---------- TEXT EXCERPT ----------

Why BF16 replaced FP16 for distributed training

A kubectl describe on a training pod will never show why gradients overflow, but the exponent bits in the chosen dtype will.

FP16 and BF16 both occupy 2 bytes of memory, yet they distribute those bits differently. FP16 uses 5 exponent bits and 10 mantissa bits, giving it a dynamic range of roughly 6e-5 to 6e4. BF16 uses 8 exponent bits and 7 mantissa bits, matching FP32’s range of roughly 1e-38 to 3e38. This difference determines whether training a 70B parameter model will converge or silently fail.

The mechanism is not about precision alone. It is about the exponent range required for gradient accumulation. During backpropagation, gradients accumulate across mini-batches and across layers. With FP16’s limited range, small gradients underflow to zero while large gradients overflow to infinity. BF16’s wider exponent range prevents both failure modes without requiring loss scaling.

The exponent range determines training stability

FP16’s 5-bit exponent limits its dynamic range to approximately 5 orders of magnitude. Training loss values typically span 1e-4 to 1e4 during the first epoch, then narrow to 1e-2 to 1e2. Gradient norms across layers can vary by 10 orders of magnitude in deep networks. When a gradient value exceeds 65504 (FP16’s maximum), it becomes infinity. When it falls below 6e-5, it becomes zero.

---------- INFORMATION SUPPLIED ----------

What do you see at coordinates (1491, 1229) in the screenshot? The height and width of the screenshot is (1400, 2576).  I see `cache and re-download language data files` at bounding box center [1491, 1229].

----------

* _SET EXERCISE_
Return the text on BF16 and FP16 in full, word for word. The listing has no role here.

* _FINISHED EXERCISE_
Why BF16 replaced FP16 for distributed training

A kubectl describe on a training pod will never show why gradients overflow, but the exponent bits in the chosen dtype will.

FP16 and BF16 both occupy 2 bytes of memory, yet they distribute those bits differently. FP16 uses 5 exponent bits and 10 mantissa bits, giving it a dynamic range of roughly 6e-5 to 6e4. BF16 uses 8 exponent bits and 7 mantissa bits, matching FP32’s range of roughly 1e-38 to 3e38. This difference determines whether training a 70B parameter model will converge or silently fail.

The mechanism is not about precision alone. It is about the exponent range required for gradient accumulation. During backpropagation, gradients accumulate across mini-batches and across layers. With FP16’s limited range, small gradients underflow to zero while large gradients overflow to infinity. BF16’s wider exponent range prevents both failure modes without requiring loss scaling.

The exponent range determines training stability

FP16’s 5-bit exponent limits its dynamic range to approximately 5 orders of magnitude. Training loss values typically span 1e-4 to 1e4 during the first epoch, then narrow to 1e-2 to 1e2. Gradient norms across layers can vary by 10 orders of magnitude in deep networks. When a gradient value exceeds 65504 (FP16’s maximum), it becomes infinity. When it falls below 6e-5, it becomes zero.